Willkommen in meinem Literatursalon
Irmtraud_Gutschke

Lesen macht glücklich, weil es uns sagt, wer wir sind und wer wir sein wollen, weil wir über uns hinauswachsen, in fremder Haut erleben dürfen, was uns sonst verschlossen bliebe. Heutzutage scheinen wir ja in Informationen zu ertrinken und haben doch das Gefühl, dass uns Wichtiges fehlt. Was ich suche, sind Bücher, die in diesem Sinne nachdenklich machen, ja auch solche, von denen ein Leuchten ausgeht. Viele Jahrzehnte habe ich als Literaturredakteurin mit Hunderten, ja Tausenden von Texten zu tun gehabt, auch selber Bücher geschrieben. Die Neugier auf Neues will ich hier mit anderen teilen.

„literatursalon.online“: Stellen Sie sich vor, wir sind zusammen in einem schönen Saal, und Sie möchten von mir wissen, was sich zu lesen lohnt. Was interessiert Sie denn, frage ich zurück. Politische Sachbücher? Gute Romane und Erzählungen? Spannende Krimis? Bildbände, die man immer wieder betrachten möchte? Mit meiner Auswahl lade ich Sie zu Ihren eigenen Entdeckungen ein.

Irmtraud Gutschke

Wenn Sie mehr über mich erfahren wollen - meine Biografie, meine Bücher und Veranstaltungen - , schauen Sie auf meine Webseite www.irmtraud-gutschke.de

Yuval Noah Harari: SapienS

Ein Weltbestseller als Graphic Novel

Wie mag sich der israelische Historiker wohl gefühlt haben, sich selber als Comic-Figur zu begegnen? Andererseits, ihm wird bewusst gewesen sein, dass die vierteilige Graphic Novel, die mit diesem Band beginnt, seine Thesen — und seinen Namen — hinaus noch populärer machen wird. Wenn auch Menschen in aller Welt für seine Bücher schwärmen, es gibt auch viele, denen die visuelle Form näher liegt.

Ein internationales Projekt, das es nicht erst seit heute gibt: Die Erstveröffentlichung gab es 2011 auf Hebräisch. Der belgische Comicautor David Vandermeulen vollbrachte eine große Leistung, für das wissenschaftlichen Buch eine Handlung zu erfinden, die szenisch sein musste, auf Dialoge hin gebaut. Der Franzose Daniel Casanave brachte die Texte durch seine Zeichnungen ganz nahe an die Gegenwart heran.

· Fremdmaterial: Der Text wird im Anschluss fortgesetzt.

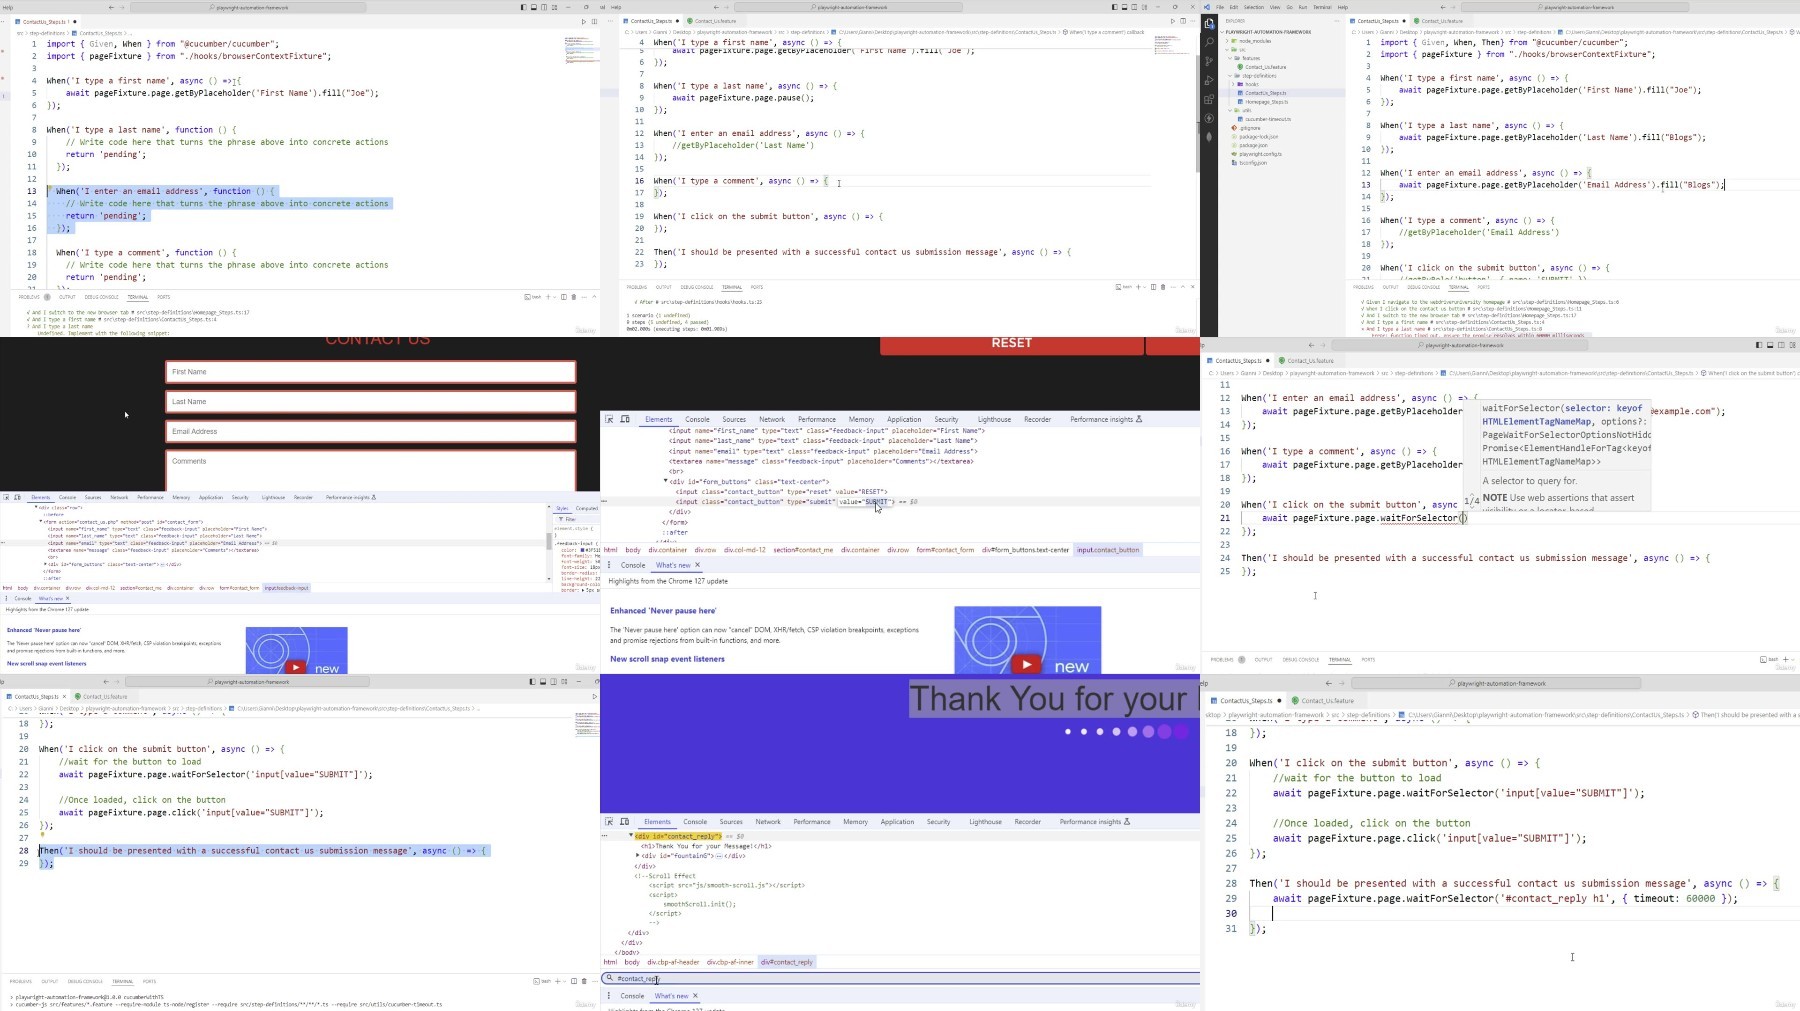Viewport: 1800px width, 1011px height.
Task: Click the First Name field on the contact form
Action: point(370,372)
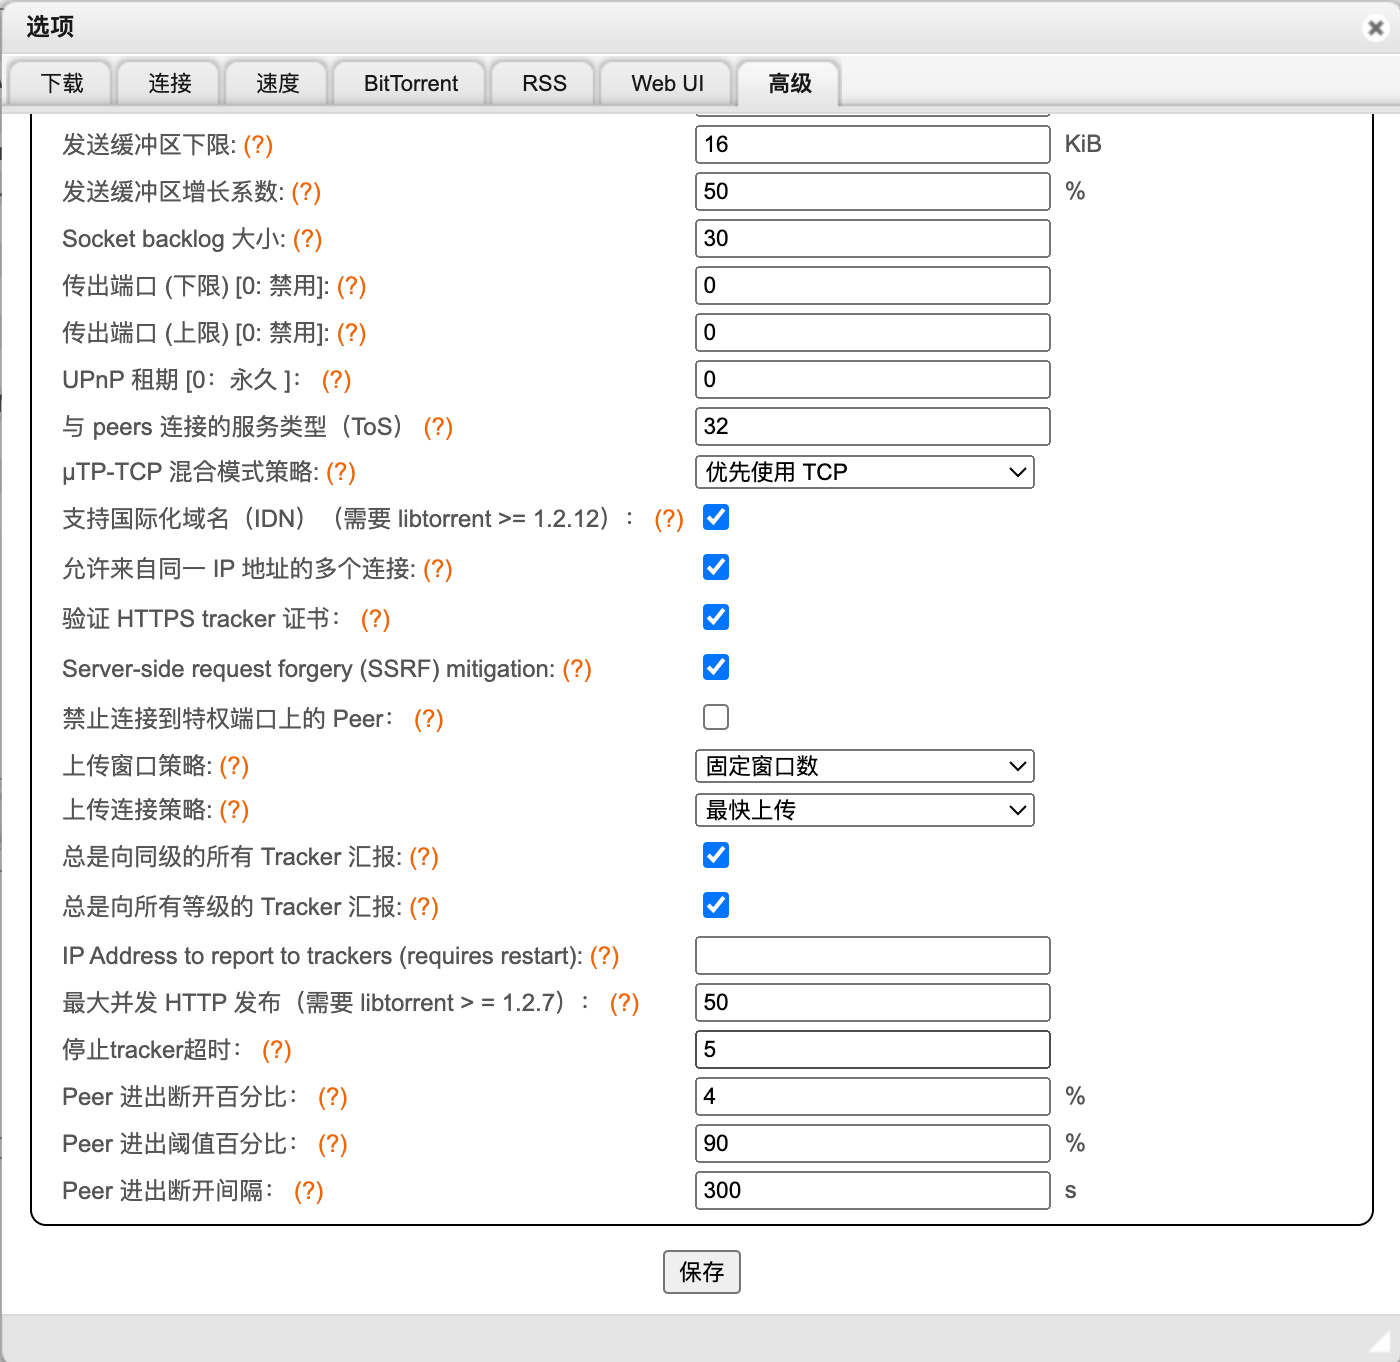Click the 保存 button
This screenshot has height=1362, width=1400.
[701, 1272]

Für das Buch spricht die leichte Rezipierbarkeit. Wie es war mit den Homo Sapiens und den Neanderthalern, warum erstere den letzteren schließlich überlegen waren, wird, das war eine gute Idee, nicht lediglich erklärt, sondern diskutiert. Ein Blick Zehntausende von Jahren zurück: Wobei nicht der Eindruck entstehen dürfte, dass wir über unsere jagenden und samelnden Vorfahren schon alles wüssten. Wobei sich viele unserer heutigen Probleme dadurch erklären, dass „unsere Steinzeitgehirne“ mit der heutigen Realität zurecht kommen müssen. Das sagt die Biologin Professor Saraswati, der als fiktive Figur im Buch eine tragende Bedeutung zukommt. „Denn unser Unterbewusstsein lebt noch immer in dieser Welt.“

Wie die beiden Comicautoren eine internationale Konferenz von Historikern, Anthropologen, Biologen, Archäologen in Szene gesetzt haben, ist wirklich gut. Dass das Leben der Wildbeuter besser war als der Bauern in späteren Agrargesellschaften, ist eine interessante Vorstellung. Dass sie aber für die Ausrottung vieler Tierarten verantwortlich waren, überall wohin sie kamen, verbindet sich mit einem zeitgemäßen ökologischen Appell.

Dass mir in dieser Form manches vereinfacht erschien, liegt in der Natur des Genres. Die Graphic Novel kann ja auch Anregung sein, tiefer in Yuval Noah Hararis eindringen zu wollen und sich die Zeit für seine Bücher zu nehmen.

Yuval Noah Harari, David Vandermeulen, Daniel Casanave: Sapiens. Der Aufstieg. Graphic Novel. Verlag C.H.Beck, 245 S., geb., 25 €.